As we move from Winter to Spring, I find it helpful to remember my own wildness. We all are dancing with the creative emergence of life. We don’t need to think of ourselves as problems that need to be fixed, assuming there is something fundamentally wrong about us. We can step back and take the bigger view of the process and explore with curiosity how we can best support ourselves in the midst of our transformation. We can relax into the natural paradox and complexity, not needing to try to fit our lives into a tidy box, or cage, when we are in fact wild.
We need to be free in order to thrive.
Your vitality knows that you are a wild creature, even if human culture tells you otherwise. I’m sure you have accessed your own wildness in your life—dancing with abandon, exploring the sublime beauty of the wilderness, or feeling your primal nature break free during sexual engagement. These moments tell us unequivocally that we are gloriously vital and alive!
Weave your wildness into your daily life by acknowledging fully that you can’t be tamed and boxed in. You need to honor your ever-changing self that wants and needs to express itself and explore in new ways. As Jungian analyst Clarissa Pinkola Estés writes in her classic book Women Who Run With the Wolves,
“The wild nature pours out endless possibilities, acts as a birth channel, invigorates, slakes thirst, satiates our hunger for the deep and wild life. Ideally, this creative river has no dams on it, no diversions, and no misuse.”[i]
Your way of caring for yourself must embrace this fluidity and emergence, the complexity, nuance, and paradox.
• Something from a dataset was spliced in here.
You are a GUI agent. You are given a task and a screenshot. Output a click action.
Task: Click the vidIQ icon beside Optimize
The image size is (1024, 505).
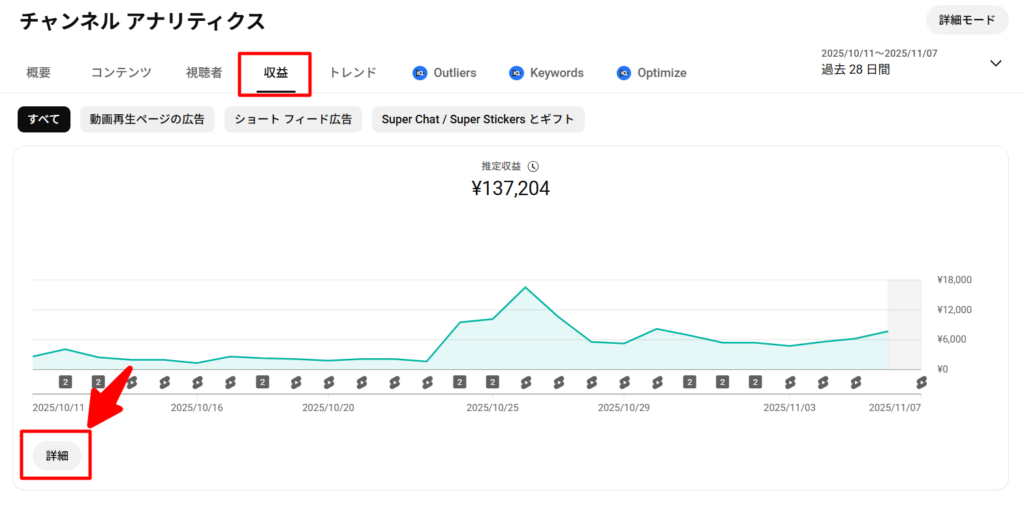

Let yourself feel the freedom and release that comes from unleashing your inner wildness and all the possibilities it brings with it. In those moments when you would habitually fall into shame, give up, or get stuck in what you think of as failure, remind yourself that you are always in motion, and that you can start where you are, and try the next thing.
This is how life becomes play—when we live in our evolution, consciously experimenting, shifting direction, trying on new ways of being, sticking with those that work for us, until they no longer do, then letting them go. Embracing change is part of our intimate dance with this great mystery of which we are a part.
Life is much more fun when we let go of our tight hold on who we think we are supposed to be and what we think we are supposed to be doing.
The pathway to optimum vitality really isn’t what most of us think. Bring yourself alive. Play in this mysterious game of life. Experiment, try things out, live on the edge—your edge. Step into the unknown, consciously stretch yourself, try on new ways of being, new ways of seeing, new ways of knowing. And recognize that in embracing this playful, curious, experimental way of holding yourself in life, you are gifting us all with a fuller, deeper, more authentic expression of you in the world. Your wild, natural self!
[i] Clarissa Pinkola Estés, Women Who Run with the Wolves, (Ballantine Books, 1992), 299.